Pacquiao's trainer does not have good reviews for the new Marquez. Says Roach: "Marquez looks old and slow. He has gotten worse." Roach, a five-time trainer of the year, has trained 31 world champions. He says his fighter has developed into one of the greatest champions the world has seen and predicts that Pacquiao will knock out Marquez by Round 6. Roach says the fight is deeply personal to Pacquiao. "Manny's not going to be kind in this fight," says Roach. "I don't have to motivate him to knock this guy out."

Roach said training camp was more intense than normal, and they were having difficulty persuading $1,000-a-week sparring partners to return every day because Pacquiao had been inflicting so much daily punishment. Roach says Pacquiao hit one boxer so hard that the opponent's legs buckled, and the sparring mate suffered an ankle sprain.

Roach has Parkinson's disease, resulting in tremors and foot drop, but when he gets into the ring with Pacquiao, he moves fluidly and the tremors disappear when he works the mitts. It's as if the two men are making music: pat, pat, pat, pat — pat, pat, pat, pat. "That's it, Manny, that's it," he says, as they work on different combinations and footwork to counter the counterpuncher. Roach is considered a master cornerman psychologist too. Pacquiao has been pushing himself so hard in camp to train against Marquez that Roach bent the truth during a recent session in order to get him to let up a bit. He told Pacquiao that he needed to slow down because a Mexican television station was in the gym filming and he didn't want any of the footage to be seen by Marquez. Pacquiao believed the white lie and eased up.

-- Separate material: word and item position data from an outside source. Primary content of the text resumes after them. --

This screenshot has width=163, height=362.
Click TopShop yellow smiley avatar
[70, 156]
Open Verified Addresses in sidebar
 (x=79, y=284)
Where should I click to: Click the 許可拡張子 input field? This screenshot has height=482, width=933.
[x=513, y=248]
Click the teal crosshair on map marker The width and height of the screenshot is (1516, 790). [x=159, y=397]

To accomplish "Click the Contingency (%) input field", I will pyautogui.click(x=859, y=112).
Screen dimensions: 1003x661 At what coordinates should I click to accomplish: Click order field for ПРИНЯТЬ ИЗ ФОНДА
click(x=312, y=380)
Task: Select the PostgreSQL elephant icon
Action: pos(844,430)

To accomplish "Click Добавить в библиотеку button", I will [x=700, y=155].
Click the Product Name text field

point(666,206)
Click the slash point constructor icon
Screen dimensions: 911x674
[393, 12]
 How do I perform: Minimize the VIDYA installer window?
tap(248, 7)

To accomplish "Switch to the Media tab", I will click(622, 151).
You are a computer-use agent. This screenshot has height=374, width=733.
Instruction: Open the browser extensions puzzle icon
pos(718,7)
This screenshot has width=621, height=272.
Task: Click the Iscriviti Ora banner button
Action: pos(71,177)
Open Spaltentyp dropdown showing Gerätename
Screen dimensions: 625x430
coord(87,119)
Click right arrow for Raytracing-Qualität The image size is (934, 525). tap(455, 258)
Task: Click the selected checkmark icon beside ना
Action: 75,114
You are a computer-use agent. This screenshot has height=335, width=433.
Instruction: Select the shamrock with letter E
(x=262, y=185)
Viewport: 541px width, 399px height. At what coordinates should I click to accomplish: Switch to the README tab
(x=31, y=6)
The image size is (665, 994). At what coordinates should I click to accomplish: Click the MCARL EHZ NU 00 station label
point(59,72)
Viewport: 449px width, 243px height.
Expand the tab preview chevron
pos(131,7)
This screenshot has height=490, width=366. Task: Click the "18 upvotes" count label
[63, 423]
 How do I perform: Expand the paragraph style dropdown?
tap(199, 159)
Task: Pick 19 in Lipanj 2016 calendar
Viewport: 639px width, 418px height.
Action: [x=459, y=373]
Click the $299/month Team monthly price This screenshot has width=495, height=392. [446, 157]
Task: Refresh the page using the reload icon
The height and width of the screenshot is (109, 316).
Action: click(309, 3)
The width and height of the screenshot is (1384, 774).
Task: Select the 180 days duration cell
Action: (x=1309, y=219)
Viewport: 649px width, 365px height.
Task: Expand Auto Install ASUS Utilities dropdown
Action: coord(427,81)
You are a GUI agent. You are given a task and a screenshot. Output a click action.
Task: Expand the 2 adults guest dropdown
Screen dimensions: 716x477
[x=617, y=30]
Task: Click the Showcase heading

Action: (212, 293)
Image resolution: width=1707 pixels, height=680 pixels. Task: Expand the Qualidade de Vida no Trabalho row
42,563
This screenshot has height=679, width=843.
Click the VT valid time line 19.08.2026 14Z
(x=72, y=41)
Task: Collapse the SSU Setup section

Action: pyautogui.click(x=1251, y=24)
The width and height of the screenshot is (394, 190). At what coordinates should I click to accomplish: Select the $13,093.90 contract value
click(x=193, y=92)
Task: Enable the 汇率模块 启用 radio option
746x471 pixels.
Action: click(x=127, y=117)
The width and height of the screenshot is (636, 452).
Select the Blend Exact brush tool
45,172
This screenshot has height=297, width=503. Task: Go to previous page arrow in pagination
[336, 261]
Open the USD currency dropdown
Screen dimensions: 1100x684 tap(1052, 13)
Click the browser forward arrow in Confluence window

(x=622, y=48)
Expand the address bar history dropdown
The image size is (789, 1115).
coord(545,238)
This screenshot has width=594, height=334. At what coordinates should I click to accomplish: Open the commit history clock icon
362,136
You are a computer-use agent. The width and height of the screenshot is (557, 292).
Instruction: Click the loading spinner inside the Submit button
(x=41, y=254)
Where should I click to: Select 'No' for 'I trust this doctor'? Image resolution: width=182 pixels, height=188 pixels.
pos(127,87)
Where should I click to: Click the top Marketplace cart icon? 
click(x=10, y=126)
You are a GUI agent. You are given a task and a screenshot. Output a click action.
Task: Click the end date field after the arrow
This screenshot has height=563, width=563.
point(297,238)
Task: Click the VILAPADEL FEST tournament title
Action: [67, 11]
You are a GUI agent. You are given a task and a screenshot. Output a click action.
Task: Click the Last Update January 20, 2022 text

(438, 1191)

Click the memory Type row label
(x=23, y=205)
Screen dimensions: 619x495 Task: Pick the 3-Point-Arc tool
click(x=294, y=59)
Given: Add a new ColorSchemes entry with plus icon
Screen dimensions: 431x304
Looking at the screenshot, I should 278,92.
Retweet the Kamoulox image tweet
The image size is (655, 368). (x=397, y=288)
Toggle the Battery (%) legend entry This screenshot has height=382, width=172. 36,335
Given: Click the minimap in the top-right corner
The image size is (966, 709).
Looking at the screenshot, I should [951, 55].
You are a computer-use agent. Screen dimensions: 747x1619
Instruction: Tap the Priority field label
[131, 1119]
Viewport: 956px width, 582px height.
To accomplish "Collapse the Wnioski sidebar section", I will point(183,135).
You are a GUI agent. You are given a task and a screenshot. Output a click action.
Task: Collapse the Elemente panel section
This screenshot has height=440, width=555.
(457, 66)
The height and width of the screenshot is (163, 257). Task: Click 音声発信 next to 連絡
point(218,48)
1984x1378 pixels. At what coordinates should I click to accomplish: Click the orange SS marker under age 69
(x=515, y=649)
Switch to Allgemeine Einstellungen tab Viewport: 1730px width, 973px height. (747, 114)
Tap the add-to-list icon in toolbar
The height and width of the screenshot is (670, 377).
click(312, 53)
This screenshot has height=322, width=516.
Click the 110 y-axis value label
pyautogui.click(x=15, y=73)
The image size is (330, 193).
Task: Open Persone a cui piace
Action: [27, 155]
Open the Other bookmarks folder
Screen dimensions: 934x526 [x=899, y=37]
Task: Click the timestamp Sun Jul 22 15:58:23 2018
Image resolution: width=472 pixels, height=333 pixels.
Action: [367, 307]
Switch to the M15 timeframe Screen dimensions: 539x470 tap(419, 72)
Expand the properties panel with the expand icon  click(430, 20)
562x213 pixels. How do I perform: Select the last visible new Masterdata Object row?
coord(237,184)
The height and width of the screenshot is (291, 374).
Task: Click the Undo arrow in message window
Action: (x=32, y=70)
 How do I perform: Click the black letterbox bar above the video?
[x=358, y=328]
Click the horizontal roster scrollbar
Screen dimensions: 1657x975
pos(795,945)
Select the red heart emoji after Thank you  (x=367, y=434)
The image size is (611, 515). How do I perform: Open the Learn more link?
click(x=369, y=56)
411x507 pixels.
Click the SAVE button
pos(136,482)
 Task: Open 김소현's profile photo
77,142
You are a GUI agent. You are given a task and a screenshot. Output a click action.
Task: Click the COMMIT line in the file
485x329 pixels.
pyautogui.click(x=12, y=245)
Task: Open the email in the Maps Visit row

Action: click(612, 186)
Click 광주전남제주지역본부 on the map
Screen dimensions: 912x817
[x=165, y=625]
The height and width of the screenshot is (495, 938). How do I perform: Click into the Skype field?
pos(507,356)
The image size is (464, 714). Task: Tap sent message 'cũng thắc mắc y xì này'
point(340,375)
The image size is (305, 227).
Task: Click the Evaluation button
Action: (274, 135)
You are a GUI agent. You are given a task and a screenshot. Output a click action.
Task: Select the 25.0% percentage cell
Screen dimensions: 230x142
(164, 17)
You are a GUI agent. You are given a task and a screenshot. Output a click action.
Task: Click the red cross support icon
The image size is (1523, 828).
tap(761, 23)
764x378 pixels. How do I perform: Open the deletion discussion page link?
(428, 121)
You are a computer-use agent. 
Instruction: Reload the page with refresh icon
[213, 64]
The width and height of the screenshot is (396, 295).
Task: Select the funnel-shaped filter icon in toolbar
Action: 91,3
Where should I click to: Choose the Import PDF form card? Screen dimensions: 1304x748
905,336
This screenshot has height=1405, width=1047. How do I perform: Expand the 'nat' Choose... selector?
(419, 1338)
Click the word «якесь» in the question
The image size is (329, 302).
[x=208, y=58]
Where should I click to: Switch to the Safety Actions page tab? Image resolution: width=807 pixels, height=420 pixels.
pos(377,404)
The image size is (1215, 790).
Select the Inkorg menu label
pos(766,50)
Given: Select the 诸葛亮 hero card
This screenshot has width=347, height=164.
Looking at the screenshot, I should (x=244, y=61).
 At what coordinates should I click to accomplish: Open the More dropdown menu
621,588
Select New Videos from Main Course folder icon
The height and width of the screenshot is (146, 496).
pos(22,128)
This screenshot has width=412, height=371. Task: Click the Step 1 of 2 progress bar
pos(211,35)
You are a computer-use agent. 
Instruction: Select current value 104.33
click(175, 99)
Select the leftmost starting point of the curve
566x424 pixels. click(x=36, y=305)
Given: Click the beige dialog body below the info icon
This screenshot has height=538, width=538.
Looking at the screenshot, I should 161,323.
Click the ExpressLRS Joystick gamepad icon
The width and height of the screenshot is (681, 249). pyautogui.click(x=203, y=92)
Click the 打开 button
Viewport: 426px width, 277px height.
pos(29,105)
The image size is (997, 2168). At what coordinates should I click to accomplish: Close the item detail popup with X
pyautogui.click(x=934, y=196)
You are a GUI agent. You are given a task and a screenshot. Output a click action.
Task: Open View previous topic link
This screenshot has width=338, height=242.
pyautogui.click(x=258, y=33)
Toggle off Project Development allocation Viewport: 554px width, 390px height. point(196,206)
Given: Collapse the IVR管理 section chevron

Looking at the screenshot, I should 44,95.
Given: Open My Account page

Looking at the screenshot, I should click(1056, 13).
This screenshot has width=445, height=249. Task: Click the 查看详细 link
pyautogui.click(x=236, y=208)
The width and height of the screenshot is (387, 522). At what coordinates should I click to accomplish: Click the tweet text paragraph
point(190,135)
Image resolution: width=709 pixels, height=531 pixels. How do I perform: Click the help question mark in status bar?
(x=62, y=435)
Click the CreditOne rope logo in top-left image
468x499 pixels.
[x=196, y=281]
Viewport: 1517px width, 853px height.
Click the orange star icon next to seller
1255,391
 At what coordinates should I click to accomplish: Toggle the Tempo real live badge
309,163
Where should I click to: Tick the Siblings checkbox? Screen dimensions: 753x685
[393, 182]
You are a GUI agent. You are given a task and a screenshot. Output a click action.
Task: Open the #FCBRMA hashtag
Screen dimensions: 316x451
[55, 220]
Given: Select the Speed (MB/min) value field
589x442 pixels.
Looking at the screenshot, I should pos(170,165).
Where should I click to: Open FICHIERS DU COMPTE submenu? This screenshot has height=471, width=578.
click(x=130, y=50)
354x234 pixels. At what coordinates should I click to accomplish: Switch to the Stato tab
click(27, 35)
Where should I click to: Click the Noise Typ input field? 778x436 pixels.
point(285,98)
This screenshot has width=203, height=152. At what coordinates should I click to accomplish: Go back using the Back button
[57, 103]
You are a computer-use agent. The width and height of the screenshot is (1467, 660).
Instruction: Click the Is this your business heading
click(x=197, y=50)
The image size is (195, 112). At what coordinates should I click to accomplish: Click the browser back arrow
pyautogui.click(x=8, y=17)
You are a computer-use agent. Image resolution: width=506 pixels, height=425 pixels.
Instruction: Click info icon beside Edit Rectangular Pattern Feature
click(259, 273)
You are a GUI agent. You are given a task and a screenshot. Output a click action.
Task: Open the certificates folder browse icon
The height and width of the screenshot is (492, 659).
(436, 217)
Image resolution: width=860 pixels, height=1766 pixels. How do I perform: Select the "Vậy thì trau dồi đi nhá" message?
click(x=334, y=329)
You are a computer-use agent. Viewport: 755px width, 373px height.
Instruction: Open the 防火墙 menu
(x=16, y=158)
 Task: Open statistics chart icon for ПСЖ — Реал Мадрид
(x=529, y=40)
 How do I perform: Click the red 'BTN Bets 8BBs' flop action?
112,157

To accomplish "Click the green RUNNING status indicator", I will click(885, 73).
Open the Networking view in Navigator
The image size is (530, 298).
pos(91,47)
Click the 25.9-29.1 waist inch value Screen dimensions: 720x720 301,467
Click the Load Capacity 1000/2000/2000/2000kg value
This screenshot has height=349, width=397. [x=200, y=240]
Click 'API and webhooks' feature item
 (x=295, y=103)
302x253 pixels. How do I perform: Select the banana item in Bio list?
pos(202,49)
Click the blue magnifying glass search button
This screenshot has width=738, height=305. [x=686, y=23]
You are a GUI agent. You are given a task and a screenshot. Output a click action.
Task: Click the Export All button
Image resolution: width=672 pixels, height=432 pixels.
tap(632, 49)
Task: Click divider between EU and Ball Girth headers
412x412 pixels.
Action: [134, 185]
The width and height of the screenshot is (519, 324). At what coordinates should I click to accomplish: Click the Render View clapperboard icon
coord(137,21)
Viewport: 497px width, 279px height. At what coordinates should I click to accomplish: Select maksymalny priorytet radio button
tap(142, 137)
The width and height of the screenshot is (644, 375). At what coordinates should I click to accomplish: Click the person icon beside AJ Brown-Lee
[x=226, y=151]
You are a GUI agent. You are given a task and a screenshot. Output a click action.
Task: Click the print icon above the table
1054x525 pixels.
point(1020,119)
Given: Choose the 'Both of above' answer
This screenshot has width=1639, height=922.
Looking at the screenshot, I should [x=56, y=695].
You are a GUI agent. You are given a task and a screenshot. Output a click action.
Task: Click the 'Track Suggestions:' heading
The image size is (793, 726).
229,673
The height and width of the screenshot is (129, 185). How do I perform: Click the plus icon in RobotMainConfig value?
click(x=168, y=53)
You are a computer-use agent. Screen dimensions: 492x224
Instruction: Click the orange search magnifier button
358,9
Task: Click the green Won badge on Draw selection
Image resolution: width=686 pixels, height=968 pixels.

One day recently, as Pacquiao wrapped his own hands before a sparring session in the cramped dressing room of the Wild Card, he told me, "Marquez was screaming that he wanted this fight. That's why I train hard, because, you know, I want to end this and end the doubts." He gave a sly smile and let out a knowing giggle. Pacquiao abhors trash-talking, but Marquez had obviously gotten under his skin. Quietly, he said, "He talks too much. It's not good for a fighter to talk a lot without action. I don't talk a lot. Just action."